DUNNES STORES HAS been stalled in its Kildare expansion plans after a row over the ’great wall’ the supermarket chain erected to divide it and a neighbouring SuperValu.
The supermarket giant has an outlet in Newbridge that is part of a small shopping centre and is located next to a retail park.
For years, there was open access between the retail park and Dunnes Stores, with shoppers able to easily park in one area and shop in another.
However, in September 2015 Dunnes built a concrete wall – that stands at around six feet tall – to separate it from the retail park. The wall was built just days before SuperValu opened a store next to Dunnes.
Since then, residents have appealed for the supermarket chain to take down the concrete divider, dubbed by locals as the ‘great wall of Dunnes’.
Many say that it is a major inconvenience, while officials say it could restrict emergency vehicles. However, the company has stood firm.
Meanwhile, SuperValu has taken matters into its own hands – erecting a large, digital display board that faces into the Dunnes car park and shows its special offers.
Most recently, the wall has become a barrier to Dunnes’ plans to expand at the site.
One of the supermarket’s subsidiaries, Castlebrook Investments, has applied for planning permission to demolish part of the existing shopping centre so that it can increase its footprint.
It also wants to build four new retail units, space for a restaurant and over 400 car parking spaces.
But officials from Kildare County Council have been reluctant to approve the plan, highlighting the presence of the wall as a significant concern for the new development – and calling for Dunnes to knock it down.
“It is stated that no transport links exist between the applicant’s site and the adjacent retail park,” a document from Kildare County Council said.
“While this is currently the case, the link did exist as recently as two and a half years ago and was subsequently blocked by the construction of a concrete block wall.
“The applicant is requested to submit proposals to reinstate full permeability at this location.”
Dunnes said that vacancy rates in the neighbouring retail park – which it added had been largely empty for years – had fallen recently as more shops opened up.

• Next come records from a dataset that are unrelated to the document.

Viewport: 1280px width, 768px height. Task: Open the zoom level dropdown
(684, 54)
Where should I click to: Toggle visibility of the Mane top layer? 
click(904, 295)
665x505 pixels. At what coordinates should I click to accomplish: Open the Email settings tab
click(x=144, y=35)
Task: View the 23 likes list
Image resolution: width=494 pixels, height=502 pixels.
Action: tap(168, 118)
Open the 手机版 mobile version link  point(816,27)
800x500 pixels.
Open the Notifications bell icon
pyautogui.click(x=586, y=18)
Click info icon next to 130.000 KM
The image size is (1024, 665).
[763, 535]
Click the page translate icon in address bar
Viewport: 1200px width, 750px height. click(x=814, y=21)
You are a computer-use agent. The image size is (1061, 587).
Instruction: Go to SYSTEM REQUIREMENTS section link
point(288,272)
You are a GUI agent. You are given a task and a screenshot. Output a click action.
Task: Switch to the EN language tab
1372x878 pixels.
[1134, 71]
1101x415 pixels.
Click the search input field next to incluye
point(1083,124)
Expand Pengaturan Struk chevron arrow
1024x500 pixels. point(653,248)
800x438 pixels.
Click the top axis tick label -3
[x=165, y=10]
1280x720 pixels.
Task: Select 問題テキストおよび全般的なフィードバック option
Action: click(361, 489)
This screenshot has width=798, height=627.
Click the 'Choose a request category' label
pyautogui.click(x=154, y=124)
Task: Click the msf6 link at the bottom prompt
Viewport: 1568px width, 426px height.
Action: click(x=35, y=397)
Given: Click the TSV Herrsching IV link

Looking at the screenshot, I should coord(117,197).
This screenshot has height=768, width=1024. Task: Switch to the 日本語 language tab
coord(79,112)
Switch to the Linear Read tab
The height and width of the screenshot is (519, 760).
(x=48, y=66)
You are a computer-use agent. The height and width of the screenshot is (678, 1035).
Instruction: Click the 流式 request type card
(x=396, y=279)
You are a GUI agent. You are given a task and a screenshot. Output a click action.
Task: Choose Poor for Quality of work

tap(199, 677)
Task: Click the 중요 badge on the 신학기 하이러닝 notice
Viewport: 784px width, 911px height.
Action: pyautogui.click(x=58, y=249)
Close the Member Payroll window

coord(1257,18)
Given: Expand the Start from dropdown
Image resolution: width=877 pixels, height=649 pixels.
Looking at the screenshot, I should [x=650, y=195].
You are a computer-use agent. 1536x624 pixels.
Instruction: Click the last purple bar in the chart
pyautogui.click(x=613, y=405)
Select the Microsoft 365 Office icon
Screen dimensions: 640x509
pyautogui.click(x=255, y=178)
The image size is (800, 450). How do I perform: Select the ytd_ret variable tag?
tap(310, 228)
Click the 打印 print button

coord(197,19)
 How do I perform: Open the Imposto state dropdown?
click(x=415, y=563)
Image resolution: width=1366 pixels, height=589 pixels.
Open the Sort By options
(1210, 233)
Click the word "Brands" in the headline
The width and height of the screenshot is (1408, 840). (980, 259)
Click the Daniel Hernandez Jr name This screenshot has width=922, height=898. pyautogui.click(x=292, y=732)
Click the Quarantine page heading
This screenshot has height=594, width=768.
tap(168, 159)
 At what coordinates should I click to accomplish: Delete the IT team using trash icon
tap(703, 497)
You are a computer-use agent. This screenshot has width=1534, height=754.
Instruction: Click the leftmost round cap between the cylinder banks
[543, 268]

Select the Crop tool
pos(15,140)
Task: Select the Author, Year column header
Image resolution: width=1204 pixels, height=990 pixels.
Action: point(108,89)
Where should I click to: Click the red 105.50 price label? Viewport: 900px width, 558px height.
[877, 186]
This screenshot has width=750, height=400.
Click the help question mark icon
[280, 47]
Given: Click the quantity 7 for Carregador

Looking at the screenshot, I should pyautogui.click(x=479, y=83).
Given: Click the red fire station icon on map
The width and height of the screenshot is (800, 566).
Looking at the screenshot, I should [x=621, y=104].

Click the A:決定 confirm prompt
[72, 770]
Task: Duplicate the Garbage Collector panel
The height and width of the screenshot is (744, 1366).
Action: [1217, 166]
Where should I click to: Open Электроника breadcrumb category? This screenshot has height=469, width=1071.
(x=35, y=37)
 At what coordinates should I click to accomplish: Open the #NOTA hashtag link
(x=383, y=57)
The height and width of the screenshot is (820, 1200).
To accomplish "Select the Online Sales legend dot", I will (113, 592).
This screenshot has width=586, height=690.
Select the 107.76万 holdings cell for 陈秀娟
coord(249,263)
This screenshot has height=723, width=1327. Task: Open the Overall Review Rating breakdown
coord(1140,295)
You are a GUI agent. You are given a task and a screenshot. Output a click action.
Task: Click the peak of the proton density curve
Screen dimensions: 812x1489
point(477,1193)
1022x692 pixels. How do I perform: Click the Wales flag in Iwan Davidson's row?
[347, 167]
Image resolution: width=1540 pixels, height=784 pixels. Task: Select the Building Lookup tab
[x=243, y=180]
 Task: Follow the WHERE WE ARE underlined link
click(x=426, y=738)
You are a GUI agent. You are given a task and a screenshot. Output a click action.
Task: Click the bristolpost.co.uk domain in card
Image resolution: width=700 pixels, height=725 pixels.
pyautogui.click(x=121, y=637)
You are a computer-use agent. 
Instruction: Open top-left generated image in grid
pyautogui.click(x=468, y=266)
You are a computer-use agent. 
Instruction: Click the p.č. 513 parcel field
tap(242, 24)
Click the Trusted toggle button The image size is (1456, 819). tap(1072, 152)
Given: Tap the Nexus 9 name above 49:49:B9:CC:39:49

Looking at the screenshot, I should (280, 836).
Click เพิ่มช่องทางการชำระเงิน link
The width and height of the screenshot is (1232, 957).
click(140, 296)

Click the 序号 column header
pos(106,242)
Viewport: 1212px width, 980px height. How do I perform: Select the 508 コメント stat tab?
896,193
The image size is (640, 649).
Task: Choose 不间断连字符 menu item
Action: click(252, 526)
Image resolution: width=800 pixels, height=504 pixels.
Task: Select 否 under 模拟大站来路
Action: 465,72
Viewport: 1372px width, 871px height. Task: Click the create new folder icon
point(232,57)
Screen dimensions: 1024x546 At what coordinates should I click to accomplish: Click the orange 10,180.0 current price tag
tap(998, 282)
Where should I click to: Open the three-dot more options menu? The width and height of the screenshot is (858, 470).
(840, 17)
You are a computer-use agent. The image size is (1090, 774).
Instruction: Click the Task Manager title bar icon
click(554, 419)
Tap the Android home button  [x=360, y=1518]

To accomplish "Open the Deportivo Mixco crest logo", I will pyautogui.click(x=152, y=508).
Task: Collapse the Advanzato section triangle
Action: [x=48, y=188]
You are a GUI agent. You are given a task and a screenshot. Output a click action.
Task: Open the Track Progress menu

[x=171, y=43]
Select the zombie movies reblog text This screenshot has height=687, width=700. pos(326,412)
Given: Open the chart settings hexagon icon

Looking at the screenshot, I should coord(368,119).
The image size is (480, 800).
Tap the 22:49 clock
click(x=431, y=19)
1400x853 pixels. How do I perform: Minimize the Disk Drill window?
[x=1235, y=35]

“(This has) the potential to increase traffic volumes travelling to and from the retail park through the Newbridge shopping centre car park and for this reason the applicant took the decision to close the link.”
Nevertheless, the Kildare council said the new development with the “boundary wall” remaining in place “may endanger public health by reason of a traffic hazard”.
It said that the Dunnes wall could cause “restricted access for emergency vehicles at this location in particular at peak times”. A final decision is due later this month.
Speaking to Fora, independent councillor for Kildare-Newbridge Paddy Kennedy said that many locals want the wall gone.
“Before the wall was built you could park in the retail park and then shop in Dunnes, now you need to go out onto the main road and around. It’s a busy road so the drive-through was important,” he said.
“Residents are very annoyed about the wall, I’ve met many who complain that they can’t walk into the retail park because Dunnes built the wall. I’m hoping that (Dunnes) will see sense in their planning.”
A local Facebook page, Newbridge – People Traffic, has been urging people to make submissions to local councillors asking for the wall to be scrapped.
Neither Dunnes nor SuperValu responded to requests for comment, while Kildare County Council declined to comment due the current planning application.